AMSTERDAM—Is being a woman a disadvantage when you're applying for grant money in the Netherlands? Yes, say the authors of a paper published by the Proceedings of the National Academy of Sciences (PNAS) this week. The study showed that women have a lower chance than men of winning early career grants from the Netherlands Organization for Scientific Research (NWO), the country's main grant agency.
NWO, which commissioned the study, accepted the results and announced several changes on Monday to rectify the problem. "NWO will devote more explicit attention to the gender awareness of reviewers in its methods and procedures," a statement said.
But several Dutch scientists who have taken a close look at the data say they see no evidence of sexism. The PNAS paper, written by Romy van der Lee and Naomi Ellemers of Leiden University's Institute of Psychology, is an example of a classic statistical trap, says statistician Casper Albers of the University of Groningen, who tore the paper apart in a blog post yesterday. (In Dutch; a shortened translation in English is here.) Albers says he plans to send the piece as a commentary to PNAS as well.
Van der Lee and Ellemers analyzed 2823 applications for NWO's Veni grants for young researchers in the years 2010, 2011, and 2012. Overall, women had a success rate of 14.9%, compared with 17.7% for men, they wrote, and that difference was statistically significant. But Albers says the difference evaporates if you look more closely at sex ratios and success rates in NWO's nine scientific disciplines. Those data, which Van der Lee and Ellemers provided in a supplement to their paper, show that women simply apply more often in fields where the chance of success is low.
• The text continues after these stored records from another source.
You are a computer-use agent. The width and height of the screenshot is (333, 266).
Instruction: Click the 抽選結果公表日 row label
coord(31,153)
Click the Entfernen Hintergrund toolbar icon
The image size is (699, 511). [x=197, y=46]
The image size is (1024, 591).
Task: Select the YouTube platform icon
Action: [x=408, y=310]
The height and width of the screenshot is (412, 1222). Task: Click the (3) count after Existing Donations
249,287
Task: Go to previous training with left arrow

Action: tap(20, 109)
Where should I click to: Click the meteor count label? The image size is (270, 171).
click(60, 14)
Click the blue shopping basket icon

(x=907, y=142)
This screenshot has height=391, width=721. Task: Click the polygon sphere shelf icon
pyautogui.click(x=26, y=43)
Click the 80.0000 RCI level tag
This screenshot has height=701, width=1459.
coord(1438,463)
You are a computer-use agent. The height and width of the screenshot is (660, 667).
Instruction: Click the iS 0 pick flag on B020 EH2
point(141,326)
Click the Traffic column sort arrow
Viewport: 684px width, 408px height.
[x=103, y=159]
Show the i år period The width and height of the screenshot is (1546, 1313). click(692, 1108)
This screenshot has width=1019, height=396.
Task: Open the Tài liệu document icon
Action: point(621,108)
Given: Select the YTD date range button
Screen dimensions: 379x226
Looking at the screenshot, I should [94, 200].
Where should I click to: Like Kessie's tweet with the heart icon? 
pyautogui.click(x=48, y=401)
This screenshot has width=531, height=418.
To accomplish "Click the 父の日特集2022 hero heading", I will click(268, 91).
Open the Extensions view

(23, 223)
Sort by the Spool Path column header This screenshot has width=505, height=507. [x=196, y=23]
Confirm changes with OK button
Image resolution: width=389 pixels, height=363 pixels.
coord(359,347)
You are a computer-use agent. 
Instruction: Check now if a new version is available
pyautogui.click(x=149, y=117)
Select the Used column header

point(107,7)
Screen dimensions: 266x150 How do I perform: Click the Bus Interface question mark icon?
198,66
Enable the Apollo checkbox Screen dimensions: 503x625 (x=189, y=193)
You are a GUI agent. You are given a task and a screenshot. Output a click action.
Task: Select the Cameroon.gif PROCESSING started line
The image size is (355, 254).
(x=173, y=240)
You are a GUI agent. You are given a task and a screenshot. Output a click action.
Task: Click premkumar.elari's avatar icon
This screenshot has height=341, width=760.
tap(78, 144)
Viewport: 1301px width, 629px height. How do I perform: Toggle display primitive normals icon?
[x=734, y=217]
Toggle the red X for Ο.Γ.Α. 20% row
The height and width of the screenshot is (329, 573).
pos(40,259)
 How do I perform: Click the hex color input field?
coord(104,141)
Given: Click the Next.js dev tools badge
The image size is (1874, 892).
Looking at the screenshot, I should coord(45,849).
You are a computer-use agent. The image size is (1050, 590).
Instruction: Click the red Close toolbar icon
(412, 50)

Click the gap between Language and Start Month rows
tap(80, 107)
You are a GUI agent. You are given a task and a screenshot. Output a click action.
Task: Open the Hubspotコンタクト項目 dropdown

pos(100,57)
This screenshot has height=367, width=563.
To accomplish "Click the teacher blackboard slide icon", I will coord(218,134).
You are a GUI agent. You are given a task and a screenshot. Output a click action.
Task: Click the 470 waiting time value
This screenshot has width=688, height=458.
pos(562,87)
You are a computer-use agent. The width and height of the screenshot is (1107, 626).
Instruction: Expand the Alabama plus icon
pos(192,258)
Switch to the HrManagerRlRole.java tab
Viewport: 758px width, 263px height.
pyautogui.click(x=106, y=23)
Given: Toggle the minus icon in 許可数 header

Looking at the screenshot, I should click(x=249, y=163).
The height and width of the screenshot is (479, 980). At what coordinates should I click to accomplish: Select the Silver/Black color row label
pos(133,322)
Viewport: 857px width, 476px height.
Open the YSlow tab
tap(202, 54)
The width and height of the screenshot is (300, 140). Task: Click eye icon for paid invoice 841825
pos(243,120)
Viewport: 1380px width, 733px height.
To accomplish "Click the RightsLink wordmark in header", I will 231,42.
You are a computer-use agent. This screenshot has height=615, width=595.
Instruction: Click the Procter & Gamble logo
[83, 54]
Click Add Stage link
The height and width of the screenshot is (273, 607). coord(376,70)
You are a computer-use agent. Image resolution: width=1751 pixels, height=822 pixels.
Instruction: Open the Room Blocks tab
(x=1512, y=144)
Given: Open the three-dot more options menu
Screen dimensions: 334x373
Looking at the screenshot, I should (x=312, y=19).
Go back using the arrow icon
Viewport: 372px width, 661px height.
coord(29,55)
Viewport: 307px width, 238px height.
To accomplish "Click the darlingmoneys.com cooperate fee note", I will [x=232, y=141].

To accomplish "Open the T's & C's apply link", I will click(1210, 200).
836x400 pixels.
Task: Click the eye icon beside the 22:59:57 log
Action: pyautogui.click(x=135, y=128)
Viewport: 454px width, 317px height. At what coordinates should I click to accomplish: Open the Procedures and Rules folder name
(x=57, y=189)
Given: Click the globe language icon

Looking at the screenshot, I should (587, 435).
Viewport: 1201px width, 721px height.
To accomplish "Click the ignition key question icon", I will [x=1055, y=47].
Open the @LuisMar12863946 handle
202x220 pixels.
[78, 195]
For instance, women accounted for 51% and 49% of the applications in medical sciences and social sciences respectively; as it happens, those fields had the lowest overall success rates (14.9% and 13.4%, respectively) within NWO. By contrast, women made up only 12% of the applicants in physics, where the overall success rate is highest, at 26.3%. All in all, men outperformed women in five of the nine disciplines; women did better in four. But in none of the disciplines is the difference significant, Albers writes. He says the study is an example of Simpson’s Paradox, the statistical phenomenon that an aggregated set of data looks different when it is broken down.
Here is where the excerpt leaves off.